[A run of records]
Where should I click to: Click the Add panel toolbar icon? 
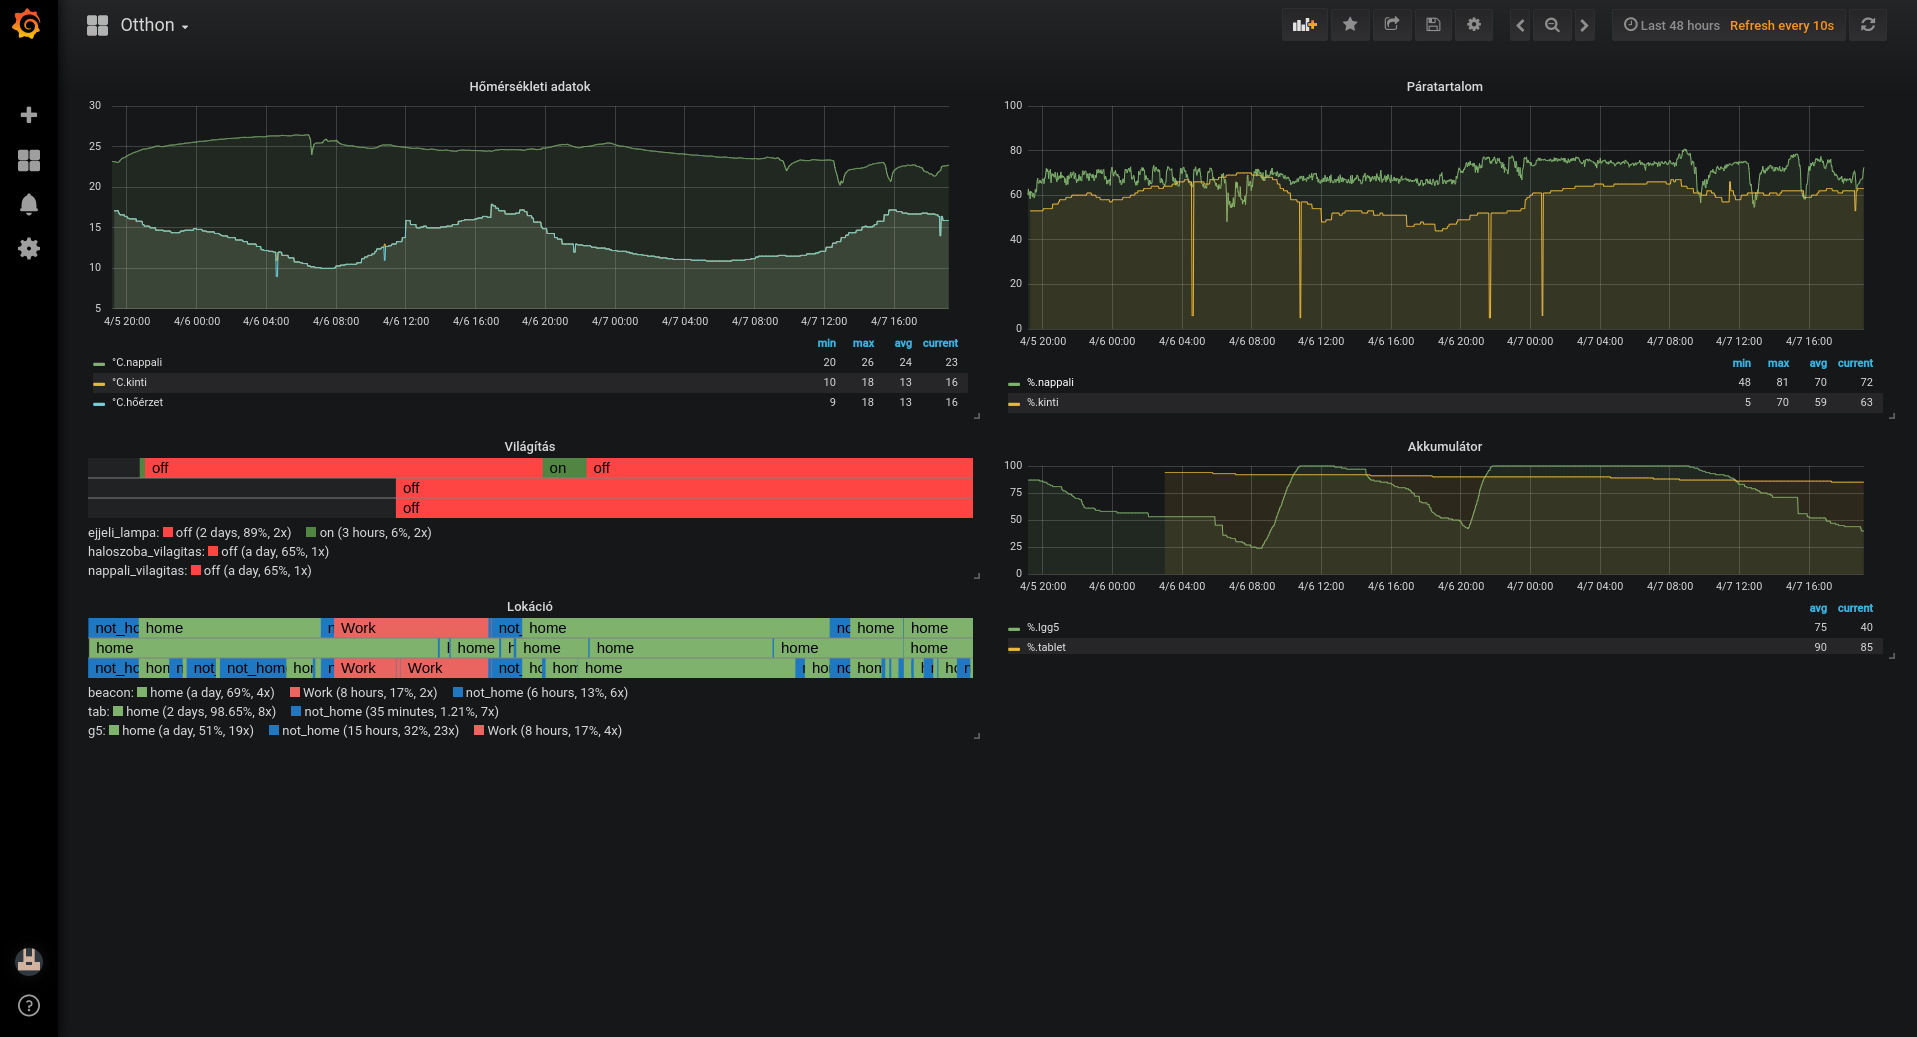tap(1304, 25)
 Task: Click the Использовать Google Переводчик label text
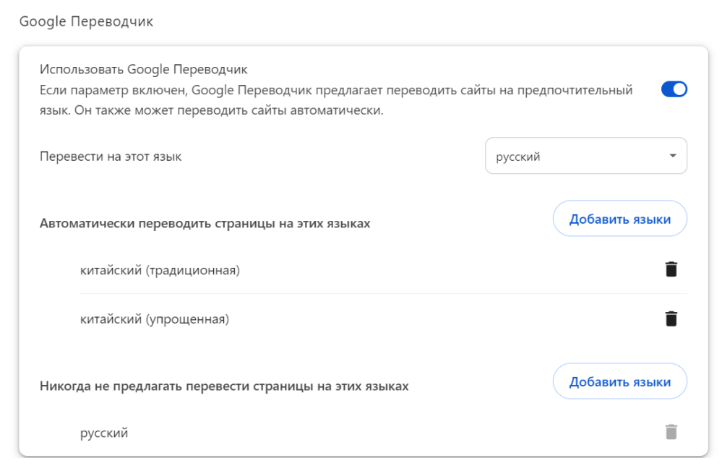pyautogui.click(x=143, y=70)
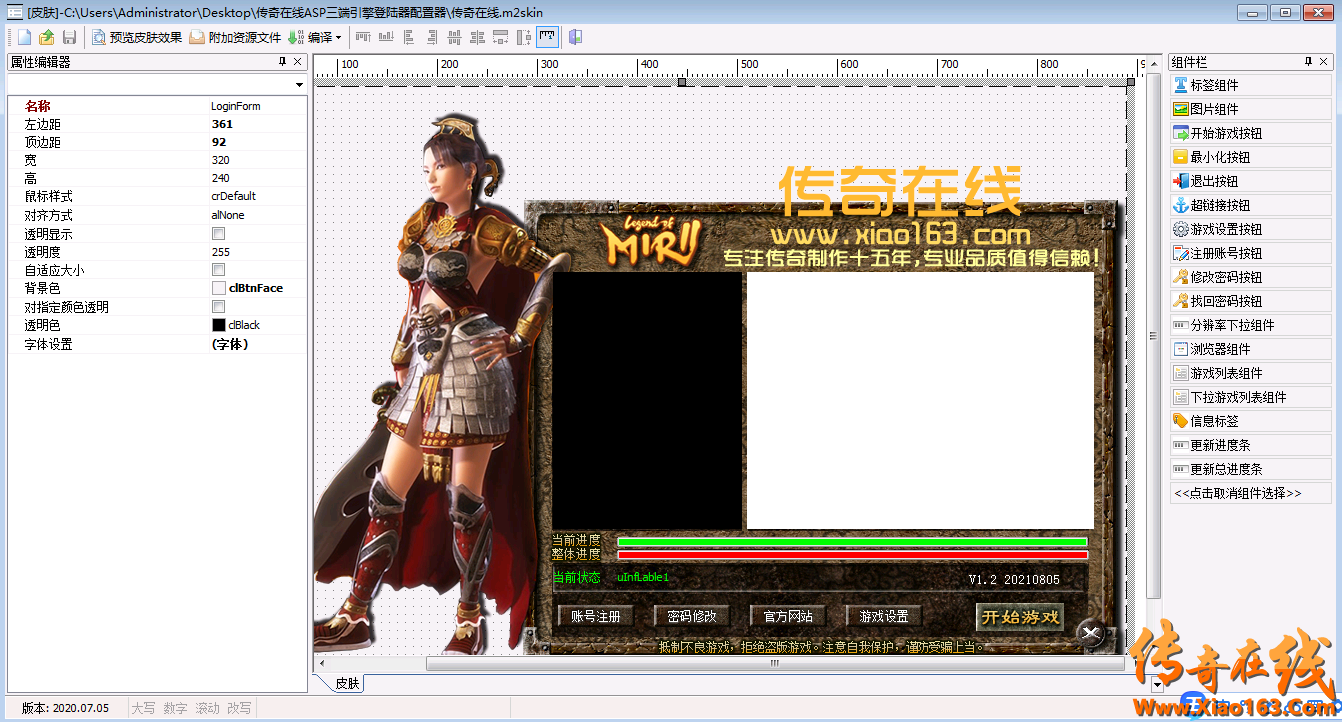Click the save (floppy disk) toolbar icon

(x=69, y=37)
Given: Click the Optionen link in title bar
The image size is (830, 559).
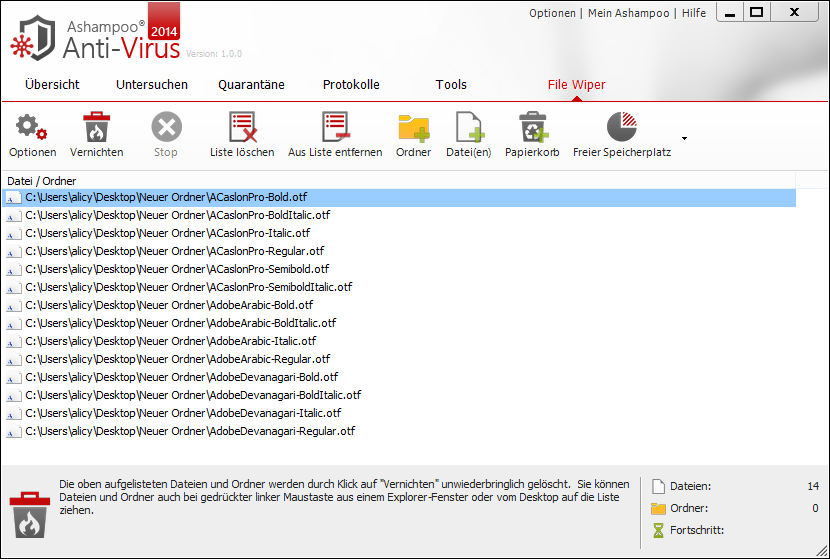Looking at the screenshot, I should point(552,13).
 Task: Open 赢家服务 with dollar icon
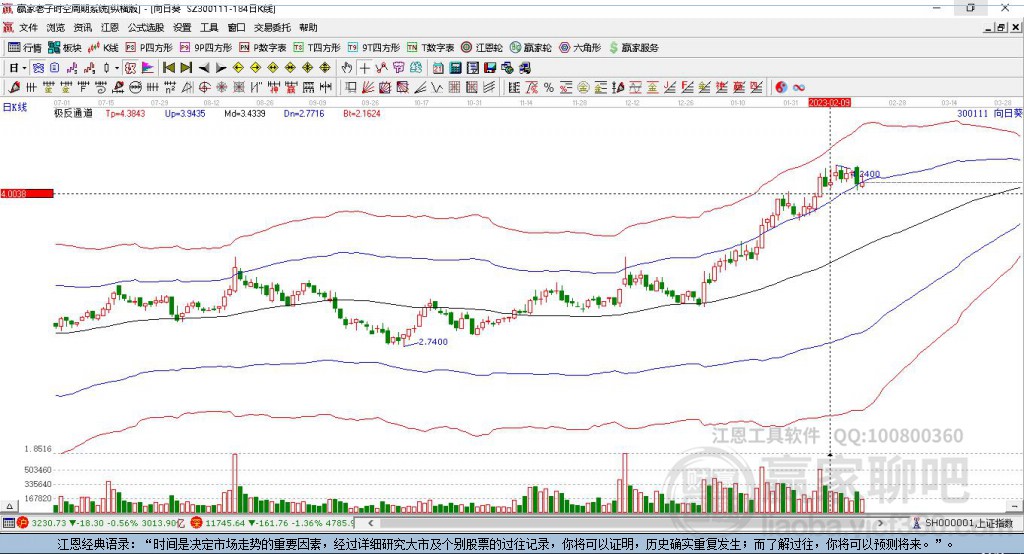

**WORK TO DO:** Write out all of the records again, changing each "Task" to "Instruction" and keeping everything else the same. Leave the pictures out.

**ANSWER TO THIS TASK:**
Where should I click to: Click the Add panel toolbar icon? 
tap(1304, 25)
 Instruction: Click the Использовать Google Переводчик label text
pyautogui.click(x=143, y=70)
Click the save (floppy disk) toolbar icon

(x=69, y=37)
Given: Click the Optionen link in title bar
The image size is (830, 559).
Looking at the screenshot, I should point(552,13).
 Instruction: Open 赢家服务 with dollar icon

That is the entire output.